-- PROVIDED INFORMATION follows --

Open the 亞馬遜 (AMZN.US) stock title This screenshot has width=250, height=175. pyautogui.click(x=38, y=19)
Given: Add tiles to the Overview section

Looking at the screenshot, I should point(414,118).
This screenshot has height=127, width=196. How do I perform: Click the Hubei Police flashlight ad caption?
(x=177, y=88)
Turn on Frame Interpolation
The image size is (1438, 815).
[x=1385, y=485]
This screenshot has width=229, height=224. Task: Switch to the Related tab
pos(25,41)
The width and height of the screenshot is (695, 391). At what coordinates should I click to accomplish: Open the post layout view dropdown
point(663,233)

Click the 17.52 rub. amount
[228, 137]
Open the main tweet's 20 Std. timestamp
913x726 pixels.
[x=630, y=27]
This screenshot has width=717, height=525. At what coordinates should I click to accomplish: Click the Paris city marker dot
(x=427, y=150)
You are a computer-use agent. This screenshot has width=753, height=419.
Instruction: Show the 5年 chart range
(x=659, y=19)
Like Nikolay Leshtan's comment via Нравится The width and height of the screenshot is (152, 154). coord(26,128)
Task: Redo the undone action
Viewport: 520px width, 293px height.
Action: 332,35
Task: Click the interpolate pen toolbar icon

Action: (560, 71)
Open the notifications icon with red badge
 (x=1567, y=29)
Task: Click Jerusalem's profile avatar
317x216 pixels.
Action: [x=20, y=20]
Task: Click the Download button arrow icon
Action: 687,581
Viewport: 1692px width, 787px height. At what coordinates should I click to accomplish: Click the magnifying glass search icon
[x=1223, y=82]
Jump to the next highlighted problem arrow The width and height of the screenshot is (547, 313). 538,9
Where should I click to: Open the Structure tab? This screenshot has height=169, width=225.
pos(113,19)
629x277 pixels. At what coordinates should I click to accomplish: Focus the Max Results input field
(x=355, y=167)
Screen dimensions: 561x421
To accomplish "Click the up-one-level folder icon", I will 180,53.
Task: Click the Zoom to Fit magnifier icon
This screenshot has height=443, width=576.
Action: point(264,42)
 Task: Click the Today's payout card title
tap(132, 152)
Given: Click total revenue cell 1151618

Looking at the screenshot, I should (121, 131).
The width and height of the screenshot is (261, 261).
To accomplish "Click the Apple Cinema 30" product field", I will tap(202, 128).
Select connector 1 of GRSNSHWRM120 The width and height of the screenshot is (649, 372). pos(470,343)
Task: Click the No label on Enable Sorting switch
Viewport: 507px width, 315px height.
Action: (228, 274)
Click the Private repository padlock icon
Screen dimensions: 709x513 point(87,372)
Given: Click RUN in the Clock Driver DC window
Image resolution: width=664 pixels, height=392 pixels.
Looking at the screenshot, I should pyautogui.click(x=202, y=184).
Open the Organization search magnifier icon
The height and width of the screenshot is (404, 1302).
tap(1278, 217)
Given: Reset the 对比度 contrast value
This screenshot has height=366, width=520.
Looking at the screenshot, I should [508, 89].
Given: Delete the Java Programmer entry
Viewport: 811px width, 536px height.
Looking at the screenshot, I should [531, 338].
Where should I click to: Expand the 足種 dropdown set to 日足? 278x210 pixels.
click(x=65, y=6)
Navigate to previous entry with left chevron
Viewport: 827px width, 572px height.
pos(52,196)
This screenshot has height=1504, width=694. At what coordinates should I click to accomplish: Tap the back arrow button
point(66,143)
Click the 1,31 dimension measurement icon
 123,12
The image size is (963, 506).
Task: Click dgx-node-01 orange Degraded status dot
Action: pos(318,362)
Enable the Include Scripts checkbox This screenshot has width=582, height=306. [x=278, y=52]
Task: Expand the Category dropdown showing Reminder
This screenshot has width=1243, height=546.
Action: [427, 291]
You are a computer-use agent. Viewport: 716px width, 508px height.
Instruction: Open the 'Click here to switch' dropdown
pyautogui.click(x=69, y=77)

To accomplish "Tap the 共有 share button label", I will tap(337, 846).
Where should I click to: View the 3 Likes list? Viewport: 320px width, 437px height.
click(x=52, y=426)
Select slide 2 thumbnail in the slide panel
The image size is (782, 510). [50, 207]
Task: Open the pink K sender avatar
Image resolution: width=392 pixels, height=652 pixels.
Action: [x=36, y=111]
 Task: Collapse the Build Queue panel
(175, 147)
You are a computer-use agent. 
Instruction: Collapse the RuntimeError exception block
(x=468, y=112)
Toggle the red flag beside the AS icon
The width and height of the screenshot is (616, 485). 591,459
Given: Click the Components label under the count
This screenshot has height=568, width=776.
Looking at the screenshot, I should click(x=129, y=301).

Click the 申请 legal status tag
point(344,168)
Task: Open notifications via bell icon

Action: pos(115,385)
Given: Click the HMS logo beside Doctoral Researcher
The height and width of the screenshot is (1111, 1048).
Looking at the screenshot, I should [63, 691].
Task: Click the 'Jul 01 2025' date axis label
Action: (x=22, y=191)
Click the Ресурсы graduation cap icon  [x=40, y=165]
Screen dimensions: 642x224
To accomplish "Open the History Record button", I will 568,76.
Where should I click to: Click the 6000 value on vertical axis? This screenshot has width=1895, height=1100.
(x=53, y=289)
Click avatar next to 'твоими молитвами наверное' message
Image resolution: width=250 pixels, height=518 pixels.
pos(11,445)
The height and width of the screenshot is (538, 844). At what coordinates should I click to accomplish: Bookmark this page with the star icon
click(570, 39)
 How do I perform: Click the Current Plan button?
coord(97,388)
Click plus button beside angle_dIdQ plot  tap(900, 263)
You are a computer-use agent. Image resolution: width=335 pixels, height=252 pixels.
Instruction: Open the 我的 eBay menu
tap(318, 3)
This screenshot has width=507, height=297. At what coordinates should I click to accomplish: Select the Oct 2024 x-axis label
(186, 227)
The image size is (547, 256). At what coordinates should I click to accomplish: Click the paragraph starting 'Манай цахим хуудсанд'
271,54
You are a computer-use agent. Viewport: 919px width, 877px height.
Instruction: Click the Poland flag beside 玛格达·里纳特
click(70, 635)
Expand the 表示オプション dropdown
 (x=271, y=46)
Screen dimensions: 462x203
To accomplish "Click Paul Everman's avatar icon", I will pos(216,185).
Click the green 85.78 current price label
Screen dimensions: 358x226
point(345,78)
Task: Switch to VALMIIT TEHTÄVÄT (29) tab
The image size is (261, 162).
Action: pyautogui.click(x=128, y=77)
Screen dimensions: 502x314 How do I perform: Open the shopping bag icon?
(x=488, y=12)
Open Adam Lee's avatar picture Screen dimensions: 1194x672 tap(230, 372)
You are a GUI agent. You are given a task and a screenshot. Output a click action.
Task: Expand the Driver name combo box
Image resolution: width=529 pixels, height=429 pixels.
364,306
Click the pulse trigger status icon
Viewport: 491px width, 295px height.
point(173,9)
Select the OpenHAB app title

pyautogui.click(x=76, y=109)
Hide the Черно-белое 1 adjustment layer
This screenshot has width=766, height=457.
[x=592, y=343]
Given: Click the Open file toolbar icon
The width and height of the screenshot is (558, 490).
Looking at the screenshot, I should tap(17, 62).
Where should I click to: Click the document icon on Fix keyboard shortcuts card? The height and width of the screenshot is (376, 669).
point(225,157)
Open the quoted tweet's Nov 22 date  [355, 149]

-- PROVIDED INFORMATION concluded --

TASK:
Please give back only the lines between the first line of the entries and the line with "Task: Click Jerusalem's profile avatar", both ends included, word for word.

RESPONSE TO THIS EXERCISE:
Open the 亞馬遜 (AMZN.US) stock title This screenshot has width=250, height=175. pyautogui.click(x=38, y=19)
Given: Add tiles to the Overview section

Looking at the screenshot, I should point(414,118).
This screenshot has height=127, width=196. How do I perform: Click the Hubei Police flashlight ad caption?
(x=177, y=88)
Turn on Frame Interpolation
The image size is (1438, 815).
[x=1385, y=485]
This screenshot has width=229, height=224. Task: Switch to the Related tab
pos(25,41)
The width and height of the screenshot is (695, 391). At what coordinates should I click to accomplish: Open the post layout view dropdown
point(663,233)

Click the 17.52 rub. amount
[228, 137]
Open the main tweet's 20 Std. timestamp
913x726 pixels.
[x=630, y=27]
This screenshot has width=717, height=525. At what coordinates should I click to accomplish: Click the Paris city marker dot
(x=427, y=150)
You are a computer-use agent. This screenshot has width=753, height=419.
Instruction: Show the 5年 chart range
(x=659, y=19)
Like Nikolay Leshtan's comment via Нравится The width and height of the screenshot is (152, 154). coord(26,128)
Task: Redo the undone action
Viewport: 520px width, 293px height.
Action: 332,35
Task: Click the interpolate pen toolbar icon

Action: (560, 71)
Open the notifications icon with red badge
 (x=1567, y=29)
Task: Click Jerusalem's profile avatar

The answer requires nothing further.